Saved entries:
[Start of Attachment]
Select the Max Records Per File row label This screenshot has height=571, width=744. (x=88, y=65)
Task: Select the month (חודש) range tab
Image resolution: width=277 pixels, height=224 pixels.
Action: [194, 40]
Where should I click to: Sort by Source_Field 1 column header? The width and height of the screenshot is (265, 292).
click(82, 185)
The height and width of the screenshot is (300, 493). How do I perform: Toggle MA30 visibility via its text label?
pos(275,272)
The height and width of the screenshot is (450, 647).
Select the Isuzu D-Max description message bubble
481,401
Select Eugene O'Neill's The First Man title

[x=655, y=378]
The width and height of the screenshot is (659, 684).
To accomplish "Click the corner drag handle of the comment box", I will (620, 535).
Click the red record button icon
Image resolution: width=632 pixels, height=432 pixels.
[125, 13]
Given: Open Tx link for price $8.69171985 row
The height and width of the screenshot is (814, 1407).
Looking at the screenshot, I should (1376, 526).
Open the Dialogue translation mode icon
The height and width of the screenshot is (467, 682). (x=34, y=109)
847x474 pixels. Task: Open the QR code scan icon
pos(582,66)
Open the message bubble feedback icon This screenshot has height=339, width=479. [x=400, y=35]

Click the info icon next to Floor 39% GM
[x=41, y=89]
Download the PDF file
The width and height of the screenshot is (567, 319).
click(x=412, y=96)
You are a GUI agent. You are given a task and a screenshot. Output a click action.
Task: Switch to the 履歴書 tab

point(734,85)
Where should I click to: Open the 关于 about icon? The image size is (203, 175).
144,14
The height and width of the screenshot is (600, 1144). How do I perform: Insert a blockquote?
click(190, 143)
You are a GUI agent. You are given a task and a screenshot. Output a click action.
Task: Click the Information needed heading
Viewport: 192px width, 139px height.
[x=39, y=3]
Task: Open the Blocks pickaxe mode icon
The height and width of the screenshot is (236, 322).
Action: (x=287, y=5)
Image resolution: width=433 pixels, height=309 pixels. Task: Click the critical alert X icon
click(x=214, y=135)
[End of Attachment]
YOUR GOAL –
Using the data above, print exactly the lines from the line that contains "The height and width of the screenshot is (450, 647)." through the line that contains "The width and height of the screenshot is (659, 684).", with both included.

RESPONSE TO THE EXERCISE –
The height and width of the screenshot is (450, 647).
Select the Isuzu D-Max description message bubble
481,401
Select Eugene O'Neill's The First Man title

[x=655, y=378]
The width and height of the screenshot is (659, 684).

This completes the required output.